Though the exact cause of ovarian adenocarcinoma has yet to be determined, there are some factors that point to higher risk. Family history is one factor, with studies showing that women from families with a history of breast or ovarian cancer may be at a 20 percent higher risk for the disease. There also appears to be a link between ovarian adenocarcinoma and child bearing. Women who are infertile, as well as women who are fertile, but have never had a child, are also at higher risk. Hormonal birth control may also be a contributing factor.
Symptoms of ovarian cancer do not usually show up until advanced stages, and even then, they are often associated with other, less serious conditions. The symptoms could include tiredness, nausea, or constipation. Swollen stomach and difficulty breathing may also be present.
Scientists have determined that mutations in the genes BRCA1 and BRCA2 can often lead to ovarian cancer. Females with this gene mutation have as much as a 60-percent increased risk factor. This mutation is often inherited, so women with a family history of ovarian adenocarcinoma are often advised to undergo genetic testing to find out if this mutation is present. If the mutation is found, doctors often suggest the removal of ovaries and fallopian tubes, a procedure that virtually eliminates the risk.

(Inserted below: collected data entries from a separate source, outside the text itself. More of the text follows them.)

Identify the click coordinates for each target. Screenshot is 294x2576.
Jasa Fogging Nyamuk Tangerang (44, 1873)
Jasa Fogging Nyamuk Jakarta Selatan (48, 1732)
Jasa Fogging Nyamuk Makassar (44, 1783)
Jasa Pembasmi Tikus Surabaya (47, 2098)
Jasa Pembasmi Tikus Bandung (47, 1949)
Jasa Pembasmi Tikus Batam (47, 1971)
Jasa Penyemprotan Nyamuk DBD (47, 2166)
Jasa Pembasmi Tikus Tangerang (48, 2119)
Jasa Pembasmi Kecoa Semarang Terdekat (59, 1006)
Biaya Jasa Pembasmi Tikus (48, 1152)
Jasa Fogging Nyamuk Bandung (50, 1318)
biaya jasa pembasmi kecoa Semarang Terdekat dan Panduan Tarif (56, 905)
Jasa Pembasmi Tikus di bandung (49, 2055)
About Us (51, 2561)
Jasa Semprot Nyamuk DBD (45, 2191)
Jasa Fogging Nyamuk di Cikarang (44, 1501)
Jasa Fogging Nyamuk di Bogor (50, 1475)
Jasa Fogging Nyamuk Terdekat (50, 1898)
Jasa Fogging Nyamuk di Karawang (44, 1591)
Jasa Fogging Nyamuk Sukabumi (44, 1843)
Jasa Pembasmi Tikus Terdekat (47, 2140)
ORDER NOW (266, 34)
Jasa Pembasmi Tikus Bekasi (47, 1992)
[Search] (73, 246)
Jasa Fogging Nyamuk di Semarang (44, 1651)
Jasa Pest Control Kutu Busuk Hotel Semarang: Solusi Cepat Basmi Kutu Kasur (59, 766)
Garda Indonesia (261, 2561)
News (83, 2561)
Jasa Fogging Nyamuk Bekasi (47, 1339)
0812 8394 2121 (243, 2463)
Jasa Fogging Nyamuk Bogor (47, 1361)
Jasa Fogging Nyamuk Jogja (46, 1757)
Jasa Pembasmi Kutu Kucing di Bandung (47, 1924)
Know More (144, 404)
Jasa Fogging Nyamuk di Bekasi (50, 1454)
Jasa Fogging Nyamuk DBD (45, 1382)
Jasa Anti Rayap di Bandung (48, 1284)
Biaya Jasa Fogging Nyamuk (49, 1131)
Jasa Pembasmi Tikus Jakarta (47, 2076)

Treatment for ovarian adenocarcinoma can vary, and doctors generally take a number of factors into consideration, including the age of the patient and the stage of the disease. Surgery to remove the affected organs is one of the more frequent treatments. In younger women, or women who still want to have children, doctors may first attempt to just remove the tumors and leave the reproductive system intact. This requires extensive monitoring, as the cancer often recurs. Surgery is often followed by chemotherapy, which employs the use of chemicals to kill cancer cells.